BYOD requires greater security efforts and workplace policy
The growth of cloud computing in offices across the country seems to go hand in hand with the upward trajectory of the BYOD trend. Business leaders from across the globe realize the benefits of both trends. When it comes to BYOD, they are able to cut costs by encouraging employees to use their own devices. This has also eliminated a company's dependence on a certain place of work. Desktop computers and landline phones are no longer required. Instead, personal laptops and mobile phones have taken their place.
Employees may prefer BYOD because it enables them to work throughout the day with the comfort of their own devices. Also, company savings could lead to greater workplace benefits.
Yet despite the growing popularity of this technological strategy, many employers have yet to adopt it because of cybersecurity concerns. They read about data breaches and the news and decide to go with safer, more traditional workplace methods that may also be much slower and less efficient. IT managers and tech engineers have the responsibility of remedying these widespread concerns. In the meantime, chief executives would be wise to establish a BYOD policy that could mitigate risks and clarify guidelines for participants.

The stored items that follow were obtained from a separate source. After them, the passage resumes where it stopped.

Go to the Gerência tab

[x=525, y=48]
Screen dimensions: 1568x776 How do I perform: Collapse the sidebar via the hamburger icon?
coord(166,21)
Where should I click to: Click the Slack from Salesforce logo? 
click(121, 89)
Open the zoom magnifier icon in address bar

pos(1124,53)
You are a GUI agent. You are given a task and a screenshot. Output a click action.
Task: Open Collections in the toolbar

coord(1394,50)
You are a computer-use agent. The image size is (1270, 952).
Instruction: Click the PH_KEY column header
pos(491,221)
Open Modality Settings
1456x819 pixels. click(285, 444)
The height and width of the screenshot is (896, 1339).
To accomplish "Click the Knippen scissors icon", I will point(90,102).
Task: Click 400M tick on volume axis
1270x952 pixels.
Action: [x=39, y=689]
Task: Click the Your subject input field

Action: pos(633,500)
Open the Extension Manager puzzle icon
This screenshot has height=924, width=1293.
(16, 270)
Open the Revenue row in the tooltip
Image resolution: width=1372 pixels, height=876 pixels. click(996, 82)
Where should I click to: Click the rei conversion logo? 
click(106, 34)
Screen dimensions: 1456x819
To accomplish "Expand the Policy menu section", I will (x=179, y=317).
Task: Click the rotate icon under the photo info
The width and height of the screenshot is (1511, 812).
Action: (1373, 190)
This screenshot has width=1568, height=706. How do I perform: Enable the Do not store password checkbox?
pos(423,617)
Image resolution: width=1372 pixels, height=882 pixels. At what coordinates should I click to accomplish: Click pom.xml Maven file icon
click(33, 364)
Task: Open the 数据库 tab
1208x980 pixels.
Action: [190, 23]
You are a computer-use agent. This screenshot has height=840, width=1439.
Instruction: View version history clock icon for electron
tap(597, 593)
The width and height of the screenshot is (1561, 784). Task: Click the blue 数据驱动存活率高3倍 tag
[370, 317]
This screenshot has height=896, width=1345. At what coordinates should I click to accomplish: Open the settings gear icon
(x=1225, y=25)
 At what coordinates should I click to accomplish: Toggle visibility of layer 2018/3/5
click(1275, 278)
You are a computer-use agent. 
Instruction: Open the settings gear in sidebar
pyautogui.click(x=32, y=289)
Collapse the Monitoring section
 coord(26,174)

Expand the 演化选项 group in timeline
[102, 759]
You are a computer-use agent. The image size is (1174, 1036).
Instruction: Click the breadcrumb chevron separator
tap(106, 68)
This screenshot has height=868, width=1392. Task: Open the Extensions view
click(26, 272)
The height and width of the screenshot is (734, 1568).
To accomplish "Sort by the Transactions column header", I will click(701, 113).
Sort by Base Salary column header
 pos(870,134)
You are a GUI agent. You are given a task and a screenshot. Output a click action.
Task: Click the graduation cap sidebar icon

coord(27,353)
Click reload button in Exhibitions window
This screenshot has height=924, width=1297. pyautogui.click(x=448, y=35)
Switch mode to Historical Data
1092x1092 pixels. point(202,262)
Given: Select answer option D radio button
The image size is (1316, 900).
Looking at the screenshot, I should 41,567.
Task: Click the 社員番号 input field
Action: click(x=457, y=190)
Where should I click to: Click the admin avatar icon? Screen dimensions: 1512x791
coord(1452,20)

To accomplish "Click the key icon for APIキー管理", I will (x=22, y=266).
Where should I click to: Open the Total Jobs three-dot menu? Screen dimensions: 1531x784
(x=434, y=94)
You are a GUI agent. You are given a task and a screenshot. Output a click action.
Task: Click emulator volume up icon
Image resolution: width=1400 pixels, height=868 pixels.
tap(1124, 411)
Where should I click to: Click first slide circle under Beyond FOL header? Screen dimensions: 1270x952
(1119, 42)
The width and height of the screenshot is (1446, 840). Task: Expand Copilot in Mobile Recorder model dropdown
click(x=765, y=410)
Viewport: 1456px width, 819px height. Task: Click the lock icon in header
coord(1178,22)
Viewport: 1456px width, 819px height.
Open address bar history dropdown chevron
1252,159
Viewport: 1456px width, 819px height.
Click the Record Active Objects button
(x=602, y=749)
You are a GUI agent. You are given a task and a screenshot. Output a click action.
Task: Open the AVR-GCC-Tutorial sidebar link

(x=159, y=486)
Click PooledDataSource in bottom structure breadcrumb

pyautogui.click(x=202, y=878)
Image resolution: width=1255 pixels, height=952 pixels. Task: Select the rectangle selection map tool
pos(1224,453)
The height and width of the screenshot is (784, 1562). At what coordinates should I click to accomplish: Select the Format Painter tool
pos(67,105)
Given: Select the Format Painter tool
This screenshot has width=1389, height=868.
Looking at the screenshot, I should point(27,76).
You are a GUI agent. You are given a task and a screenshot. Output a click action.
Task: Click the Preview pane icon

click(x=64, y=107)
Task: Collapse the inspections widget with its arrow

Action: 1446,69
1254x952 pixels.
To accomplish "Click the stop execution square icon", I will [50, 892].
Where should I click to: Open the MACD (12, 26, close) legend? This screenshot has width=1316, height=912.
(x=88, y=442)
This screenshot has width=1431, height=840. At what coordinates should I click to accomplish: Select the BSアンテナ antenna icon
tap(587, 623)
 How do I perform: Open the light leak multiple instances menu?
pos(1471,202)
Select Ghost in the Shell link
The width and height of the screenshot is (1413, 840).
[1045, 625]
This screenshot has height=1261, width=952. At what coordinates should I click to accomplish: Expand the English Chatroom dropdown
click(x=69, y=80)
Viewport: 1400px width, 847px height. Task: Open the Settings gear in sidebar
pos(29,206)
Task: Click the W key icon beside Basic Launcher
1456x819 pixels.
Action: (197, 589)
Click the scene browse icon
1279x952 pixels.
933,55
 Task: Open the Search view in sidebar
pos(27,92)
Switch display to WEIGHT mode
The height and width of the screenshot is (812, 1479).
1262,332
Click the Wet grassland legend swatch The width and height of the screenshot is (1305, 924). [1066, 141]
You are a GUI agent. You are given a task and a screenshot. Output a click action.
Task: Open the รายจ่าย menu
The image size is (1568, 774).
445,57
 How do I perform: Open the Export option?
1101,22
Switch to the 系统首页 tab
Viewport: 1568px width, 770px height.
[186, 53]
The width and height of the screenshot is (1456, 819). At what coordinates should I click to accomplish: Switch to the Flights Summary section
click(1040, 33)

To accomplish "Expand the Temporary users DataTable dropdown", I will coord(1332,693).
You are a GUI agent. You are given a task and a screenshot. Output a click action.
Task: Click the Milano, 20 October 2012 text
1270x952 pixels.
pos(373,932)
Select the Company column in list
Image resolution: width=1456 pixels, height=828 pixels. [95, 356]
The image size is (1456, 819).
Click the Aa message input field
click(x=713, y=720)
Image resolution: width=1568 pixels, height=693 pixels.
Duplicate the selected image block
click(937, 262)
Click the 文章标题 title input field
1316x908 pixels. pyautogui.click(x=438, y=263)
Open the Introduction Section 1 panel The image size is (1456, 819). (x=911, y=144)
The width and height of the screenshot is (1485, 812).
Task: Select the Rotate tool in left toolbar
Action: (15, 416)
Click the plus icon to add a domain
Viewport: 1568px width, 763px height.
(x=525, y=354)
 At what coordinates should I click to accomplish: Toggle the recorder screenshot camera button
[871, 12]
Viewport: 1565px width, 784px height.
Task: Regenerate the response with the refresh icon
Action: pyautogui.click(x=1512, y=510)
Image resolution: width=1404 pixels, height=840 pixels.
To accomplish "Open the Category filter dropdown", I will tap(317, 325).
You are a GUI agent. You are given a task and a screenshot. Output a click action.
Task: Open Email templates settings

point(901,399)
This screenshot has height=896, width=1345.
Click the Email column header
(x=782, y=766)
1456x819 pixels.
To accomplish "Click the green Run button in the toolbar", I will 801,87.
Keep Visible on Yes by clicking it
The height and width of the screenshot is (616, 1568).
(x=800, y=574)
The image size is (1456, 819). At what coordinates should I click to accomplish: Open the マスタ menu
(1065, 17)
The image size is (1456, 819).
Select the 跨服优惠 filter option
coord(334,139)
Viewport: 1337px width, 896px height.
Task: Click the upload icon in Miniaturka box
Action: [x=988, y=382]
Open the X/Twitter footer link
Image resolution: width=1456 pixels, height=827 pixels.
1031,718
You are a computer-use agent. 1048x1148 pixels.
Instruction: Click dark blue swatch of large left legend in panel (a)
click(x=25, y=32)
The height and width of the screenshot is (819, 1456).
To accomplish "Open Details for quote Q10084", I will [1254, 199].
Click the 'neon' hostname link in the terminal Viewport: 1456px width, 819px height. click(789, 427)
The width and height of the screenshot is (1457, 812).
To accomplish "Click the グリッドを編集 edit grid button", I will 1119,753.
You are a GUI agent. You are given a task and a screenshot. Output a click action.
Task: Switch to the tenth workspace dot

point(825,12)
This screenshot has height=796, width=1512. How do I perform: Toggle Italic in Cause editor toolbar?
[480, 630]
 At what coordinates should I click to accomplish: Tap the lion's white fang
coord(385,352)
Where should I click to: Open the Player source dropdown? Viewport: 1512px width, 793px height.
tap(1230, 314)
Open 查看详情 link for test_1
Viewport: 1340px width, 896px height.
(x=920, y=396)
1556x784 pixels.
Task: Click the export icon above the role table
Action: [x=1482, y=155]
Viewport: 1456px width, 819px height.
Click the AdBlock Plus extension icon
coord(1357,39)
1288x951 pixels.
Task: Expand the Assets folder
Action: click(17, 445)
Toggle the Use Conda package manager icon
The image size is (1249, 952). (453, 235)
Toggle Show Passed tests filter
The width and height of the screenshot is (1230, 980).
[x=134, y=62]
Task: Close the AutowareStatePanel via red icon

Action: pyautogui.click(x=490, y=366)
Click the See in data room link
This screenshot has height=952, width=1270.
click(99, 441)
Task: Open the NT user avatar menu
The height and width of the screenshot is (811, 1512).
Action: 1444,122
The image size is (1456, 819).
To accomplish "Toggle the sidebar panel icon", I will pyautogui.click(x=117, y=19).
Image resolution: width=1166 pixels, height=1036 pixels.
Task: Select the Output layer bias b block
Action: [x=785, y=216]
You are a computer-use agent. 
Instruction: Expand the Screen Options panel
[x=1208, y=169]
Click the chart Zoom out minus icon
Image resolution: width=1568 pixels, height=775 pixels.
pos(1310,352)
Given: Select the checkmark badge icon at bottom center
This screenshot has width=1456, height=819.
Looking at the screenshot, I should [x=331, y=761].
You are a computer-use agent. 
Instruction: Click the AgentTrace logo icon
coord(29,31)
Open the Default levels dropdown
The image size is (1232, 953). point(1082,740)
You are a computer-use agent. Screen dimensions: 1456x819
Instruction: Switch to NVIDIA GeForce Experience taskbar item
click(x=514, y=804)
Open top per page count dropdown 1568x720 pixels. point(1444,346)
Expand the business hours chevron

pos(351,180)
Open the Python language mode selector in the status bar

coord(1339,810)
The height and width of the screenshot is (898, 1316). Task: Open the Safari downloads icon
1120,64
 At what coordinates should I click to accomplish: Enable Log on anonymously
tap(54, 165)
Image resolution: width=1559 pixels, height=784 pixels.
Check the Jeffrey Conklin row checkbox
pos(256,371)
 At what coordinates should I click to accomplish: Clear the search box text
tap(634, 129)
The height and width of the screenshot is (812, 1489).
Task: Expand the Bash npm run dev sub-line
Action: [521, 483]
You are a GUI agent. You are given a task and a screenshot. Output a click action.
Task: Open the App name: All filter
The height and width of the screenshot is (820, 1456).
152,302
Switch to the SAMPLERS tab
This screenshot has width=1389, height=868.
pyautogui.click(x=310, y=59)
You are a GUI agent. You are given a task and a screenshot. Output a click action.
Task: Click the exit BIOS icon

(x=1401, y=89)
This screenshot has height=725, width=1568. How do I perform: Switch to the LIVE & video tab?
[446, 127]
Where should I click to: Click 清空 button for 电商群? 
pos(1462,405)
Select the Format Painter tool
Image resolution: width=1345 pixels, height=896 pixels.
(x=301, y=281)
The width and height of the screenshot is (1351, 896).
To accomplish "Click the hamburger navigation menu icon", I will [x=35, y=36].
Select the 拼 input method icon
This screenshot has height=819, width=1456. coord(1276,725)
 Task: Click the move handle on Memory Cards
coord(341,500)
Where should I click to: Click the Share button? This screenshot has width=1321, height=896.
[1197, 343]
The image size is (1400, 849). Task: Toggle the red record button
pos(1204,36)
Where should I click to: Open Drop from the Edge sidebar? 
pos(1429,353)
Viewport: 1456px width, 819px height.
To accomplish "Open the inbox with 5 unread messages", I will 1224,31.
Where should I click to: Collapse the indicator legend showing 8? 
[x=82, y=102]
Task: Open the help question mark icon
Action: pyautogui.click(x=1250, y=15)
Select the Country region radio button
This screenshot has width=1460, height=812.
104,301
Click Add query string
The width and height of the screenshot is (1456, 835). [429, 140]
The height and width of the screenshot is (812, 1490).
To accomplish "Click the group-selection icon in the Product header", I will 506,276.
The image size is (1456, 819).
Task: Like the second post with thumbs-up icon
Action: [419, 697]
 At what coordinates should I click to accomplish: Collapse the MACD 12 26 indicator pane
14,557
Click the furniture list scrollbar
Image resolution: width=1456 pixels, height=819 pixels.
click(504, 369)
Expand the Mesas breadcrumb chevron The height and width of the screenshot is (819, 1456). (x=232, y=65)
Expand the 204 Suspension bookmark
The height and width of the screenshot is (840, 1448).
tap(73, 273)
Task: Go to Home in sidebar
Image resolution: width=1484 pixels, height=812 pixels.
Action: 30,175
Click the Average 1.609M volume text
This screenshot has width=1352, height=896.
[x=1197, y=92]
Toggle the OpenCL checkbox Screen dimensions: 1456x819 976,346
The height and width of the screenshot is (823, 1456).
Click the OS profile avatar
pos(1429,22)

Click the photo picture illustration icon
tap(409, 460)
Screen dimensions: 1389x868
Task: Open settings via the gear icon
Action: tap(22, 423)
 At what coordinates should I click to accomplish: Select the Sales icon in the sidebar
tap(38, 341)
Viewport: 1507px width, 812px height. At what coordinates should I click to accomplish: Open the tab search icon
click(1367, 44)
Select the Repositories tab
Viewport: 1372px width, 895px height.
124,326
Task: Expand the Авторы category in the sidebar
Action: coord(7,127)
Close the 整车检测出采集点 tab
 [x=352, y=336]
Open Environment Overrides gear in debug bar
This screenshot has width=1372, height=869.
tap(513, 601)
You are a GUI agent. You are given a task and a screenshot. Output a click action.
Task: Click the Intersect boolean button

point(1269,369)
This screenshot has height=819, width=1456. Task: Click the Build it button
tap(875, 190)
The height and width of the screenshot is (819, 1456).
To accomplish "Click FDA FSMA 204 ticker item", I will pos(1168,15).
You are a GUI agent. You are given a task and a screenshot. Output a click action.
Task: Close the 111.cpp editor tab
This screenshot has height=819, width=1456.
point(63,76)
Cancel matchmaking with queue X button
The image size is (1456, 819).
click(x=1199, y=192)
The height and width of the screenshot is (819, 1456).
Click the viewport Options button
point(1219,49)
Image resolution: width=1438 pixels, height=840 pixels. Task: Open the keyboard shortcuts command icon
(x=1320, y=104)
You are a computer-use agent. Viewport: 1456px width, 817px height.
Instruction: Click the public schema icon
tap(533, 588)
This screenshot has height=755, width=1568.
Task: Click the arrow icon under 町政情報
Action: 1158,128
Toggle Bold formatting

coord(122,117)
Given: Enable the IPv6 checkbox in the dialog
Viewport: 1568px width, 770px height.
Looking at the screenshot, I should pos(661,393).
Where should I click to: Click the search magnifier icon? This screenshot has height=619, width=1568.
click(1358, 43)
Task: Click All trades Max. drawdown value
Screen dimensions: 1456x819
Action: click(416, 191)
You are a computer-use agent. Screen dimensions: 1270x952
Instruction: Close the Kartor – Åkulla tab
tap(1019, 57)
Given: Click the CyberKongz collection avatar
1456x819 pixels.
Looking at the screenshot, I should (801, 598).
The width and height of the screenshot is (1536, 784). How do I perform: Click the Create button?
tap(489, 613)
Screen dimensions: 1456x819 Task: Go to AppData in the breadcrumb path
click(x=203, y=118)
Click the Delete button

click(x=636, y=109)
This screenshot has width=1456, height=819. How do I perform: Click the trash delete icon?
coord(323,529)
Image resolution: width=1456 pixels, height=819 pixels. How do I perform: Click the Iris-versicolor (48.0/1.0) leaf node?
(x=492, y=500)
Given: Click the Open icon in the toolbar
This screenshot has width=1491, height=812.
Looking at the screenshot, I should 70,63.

Security is the main impediment to BYOD growth
Industry analyst Gartner forecasts that by 2017, more than 50 percent of companies will require employees to use their own devices for work, according to Business News Daily. Yet despite the emergence of this trend, cybersecurity is a serious threat to further proliferation. Gerald Hetrick, chief operations officer at Vox Mobile, told the news source that BYOD policy is of the utmost importance.
"Despite growing acceptance of the BYOD phenomenon, serious security concerns remain, including the possibility of data falling into the wrong hands via lost or stolen devices or lax security practices on the part of the device owner," Hetrick told the news source.
Survey identifies widespread concerns
A survey recently conducted by Kensington, a computing accessories company, found that 73 percent of respondents believe BYOD introduces greater security risks to their company. Nonetheless, 59 percent approve of the practice. The results indicate that business leaders have a strong interest in BYOD, but tech engineers must devise stronger security measures in the coming years.
"With the rapid rise in the use of mobile devices and laptops, organizations need to become vigilant in their ability to protect those devices from the risk of theft or loss that may put critical business and personal data in the wrong hands," said Judy Barker, global product marketing manager with Kensington.